Midway through a trial that tested the boundaries of authority for the Edgartown historic district commission, a superior court judge this week annulled a 2014 decision by the commission to deny the demolition of an old house.

Judge Moriarty found the commission's decision was deficient. — Steve Myrick

Ruling from the bench in the Edgartown courthouse Wednesday morning, the Hon. Cornelius J. Moriarty 2nd said the decision to deny a certificate of appropriateness to demolish a 19th century home at 8 Pease’s Point Way was deficient because the commission failed to detail the reasons it denied the application.

The ruling abruptly ended a civil trial to settle the dispute just as the town attorney began to present his case. The trial began on Tuesday.

“I find the decision of the commission is deficient,” Judge Moriarty said. “I’m going to annul the decision, simply because there is an inadequate statement of reasons. The law is the law.”

Judge Moriarty will now decide whether to send the matter back to the historic district commission for reconsideration. If he does, it must also be decided whether the commission can consider new engineering reports and other information that emerged after its original decision to block the demolition nearly two years ago.

Attorneys on both sides of the case will have until April 22 to file briefs on the two issues.

Judge Moriarty said he has only limited authority to allow the demolition.

“Unless there are some extreme circumstances, I can’t order the board to issue the certificate of appropriateness,” he said.

Homeowner Linda Simpson was the first witness called in the case. — Steve Myrick

Linda Simpson and John Ettinger, who are both New York attorneys and seasonal residents of the Island, bought the home on Pease’s Point Way in 2006 after renting it for a number of summers. In 2014, they went before the historic district commission seeking to demolish the home and garage and build a new home and carriage house on the half-acre lot which borders Upper Main street at the entrance to the village. The home is currently valued at $2.3 million, according to assessors records.

The commission denied the application in a one-page letter. The homeowners appealed in superior court

“The house is quite simply, old,” said Alan Rose Jr., an attorney from the Boston law firm Rose, Chinitz & Rose representing the homeowners, in his opening statement Tuesday. “It is not historically significant as the terms are defined in the bylaw. The house, the owners, the architecture, none of this is historically significant.”

Michael Goldsmith, an attorney with Reynolds, Rappaport, Kaplan and Hackney in Edgartown representing the town in the case, had another view.

“They held a gem, a little piece of the town’s history,” Mr. Goldsmith countered in his opening statement. “Is this a candidate for the wrecking ball? Absolutely not.”

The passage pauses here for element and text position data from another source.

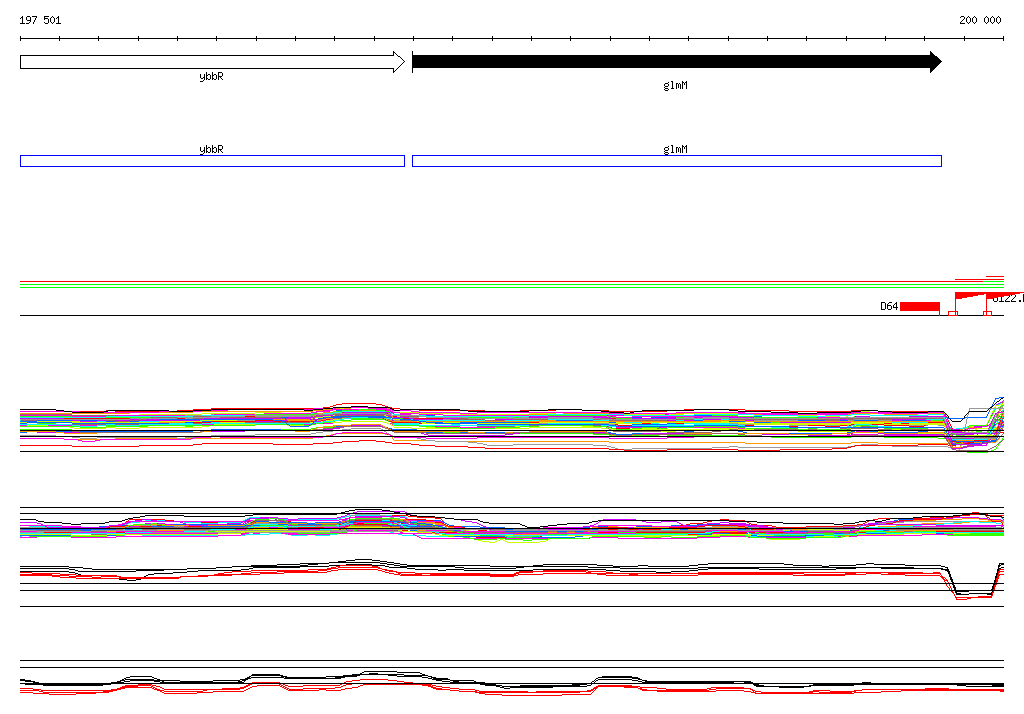Select the red D64 feature bar

tap(919, 306)
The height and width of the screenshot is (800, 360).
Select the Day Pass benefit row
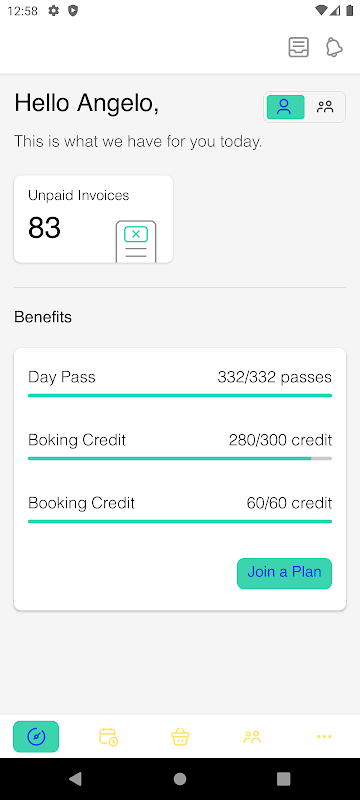(x=180, y=384)
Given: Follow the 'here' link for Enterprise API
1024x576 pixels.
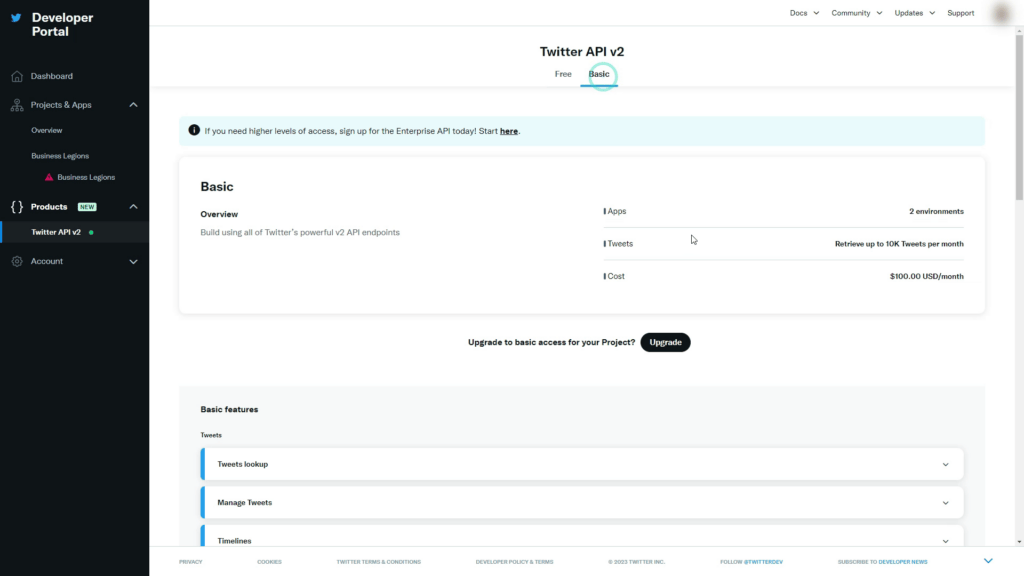Looking at the screenshot, I should click(509, 130).
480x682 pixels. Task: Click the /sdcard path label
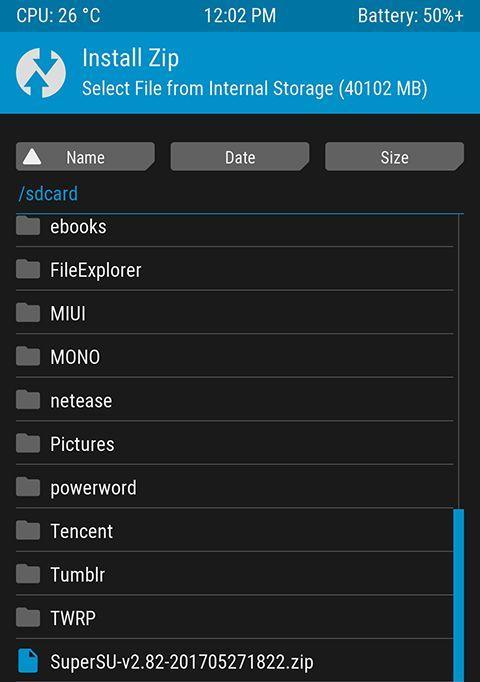48,194
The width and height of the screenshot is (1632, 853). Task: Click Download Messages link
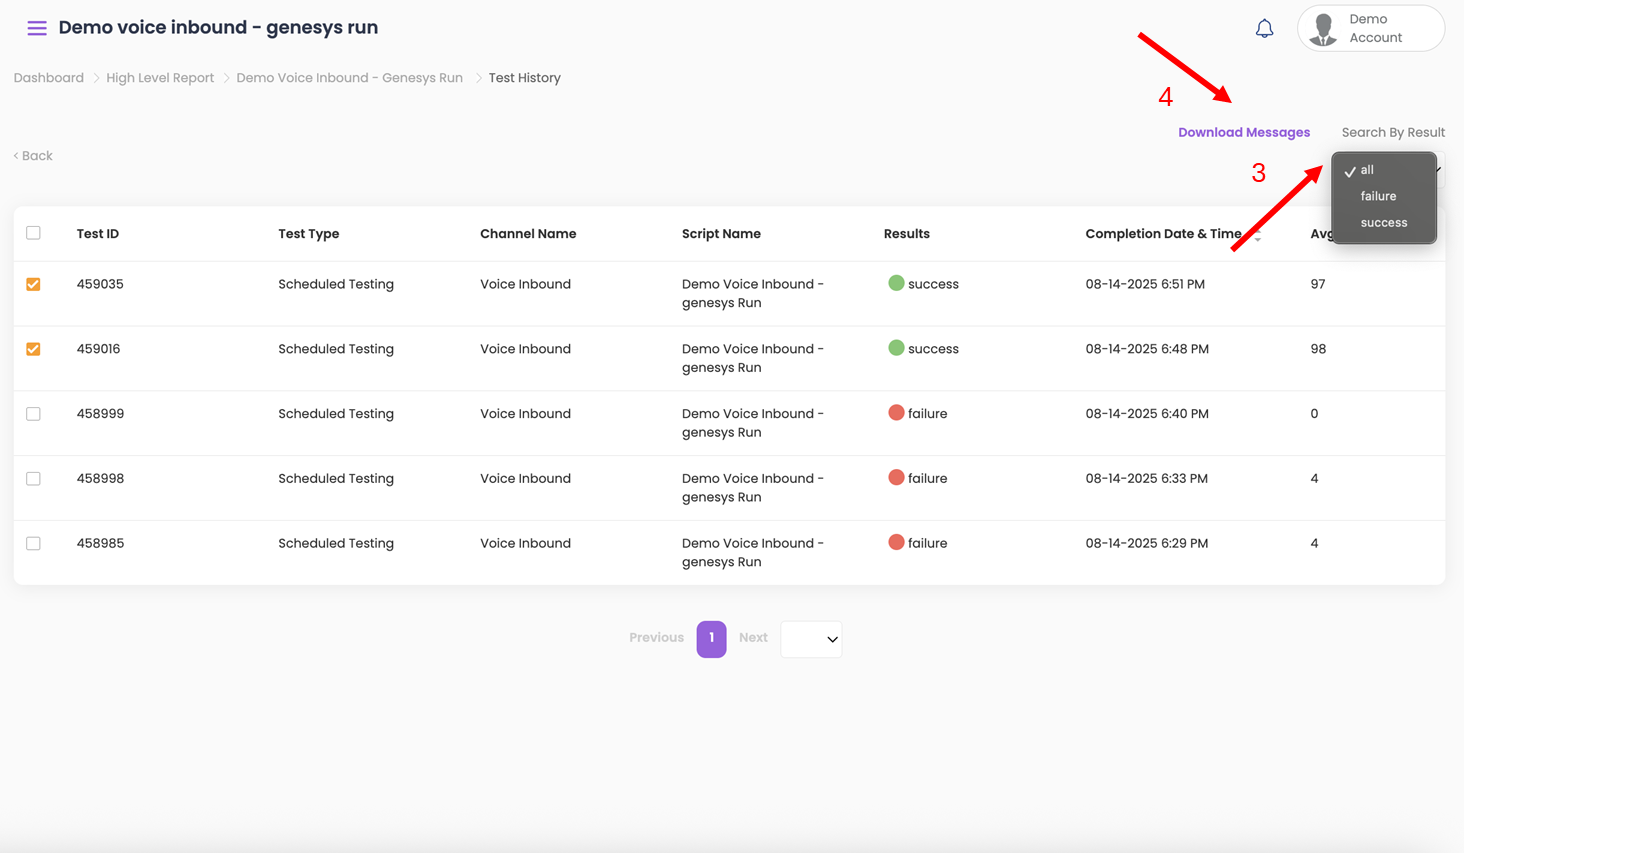tap(1243, 132)

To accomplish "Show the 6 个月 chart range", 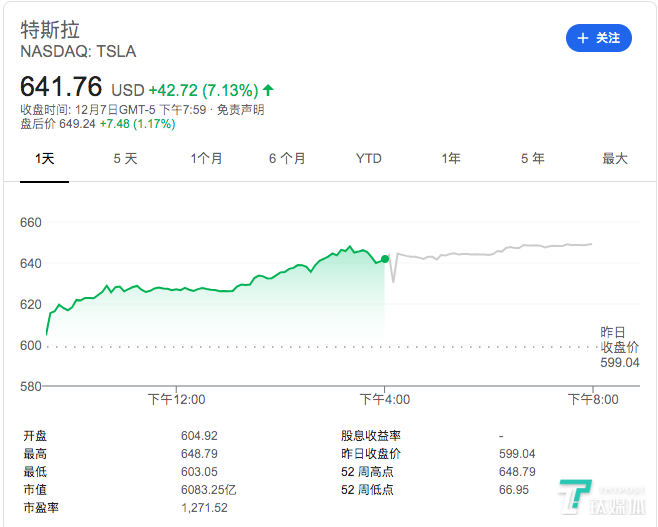I will coord(287,158).
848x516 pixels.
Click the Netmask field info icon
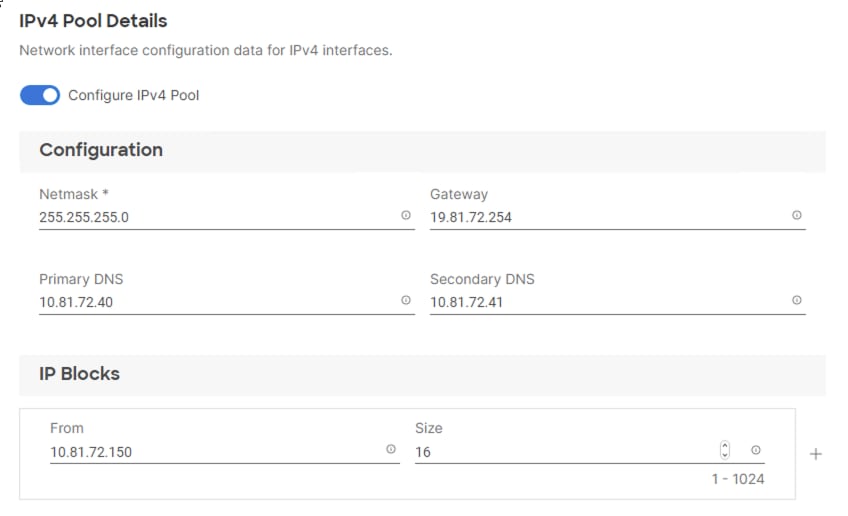coord(406,215)
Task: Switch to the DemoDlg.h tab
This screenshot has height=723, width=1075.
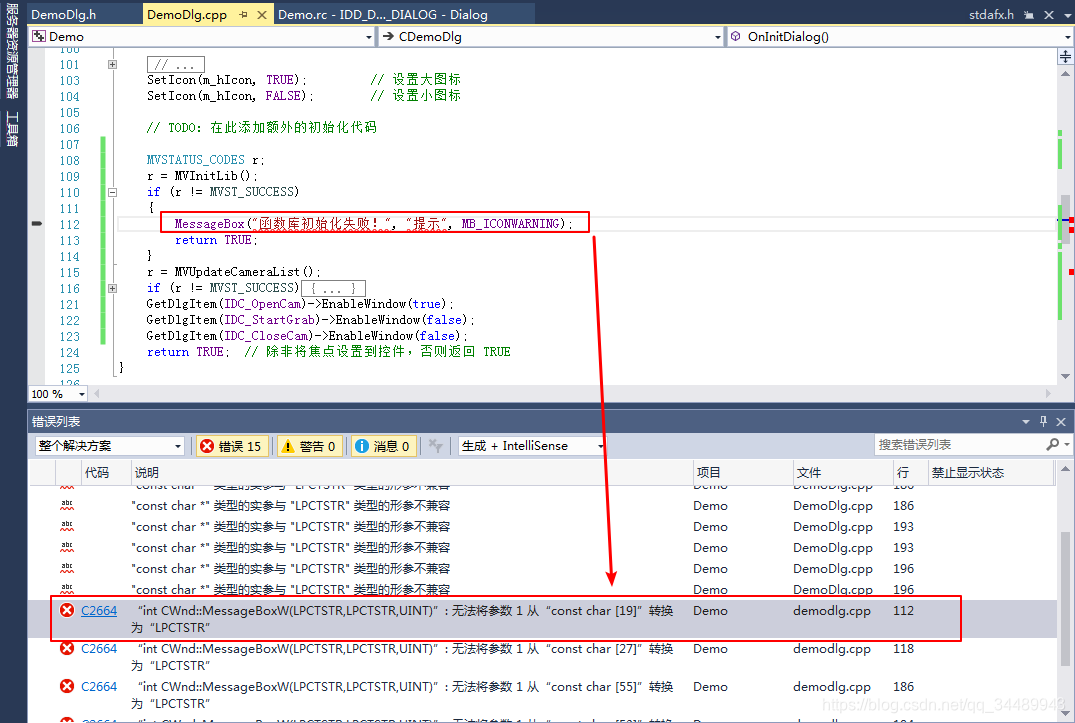Action: [64, 14]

Ms. Simpson was the first witness called in the trial. She testified about her research to determine the historical significance of the home and her family’s decision to demolish the structure and build a new residence.

Home on Pease's Point Way caught in legal crossfire. — Mark Lovewell

“My husband wanted a big white house that looked like it had been in Edgartown forever,” she said.

Following Judge Moriarty’s ruling Wednesday, Mr. Rose spoke forcefully about the commission’s action.

“This is another example of the historic district commission not following its bylaws and a judge throwing out their decision,” he said. “Their illegal conduct has a terrible impact on people who live in the district and want to redevelop homes in a way that is consistent with the bylaw.”

In a statement, historic district commission chairman Susan Catling said the commission awaits the next step in the legal process.

“The commissioners understand that this house has a rich history and look forward to their counsel’s opportunity to submit briefings on further proceedings, as requested by the judge,” she said.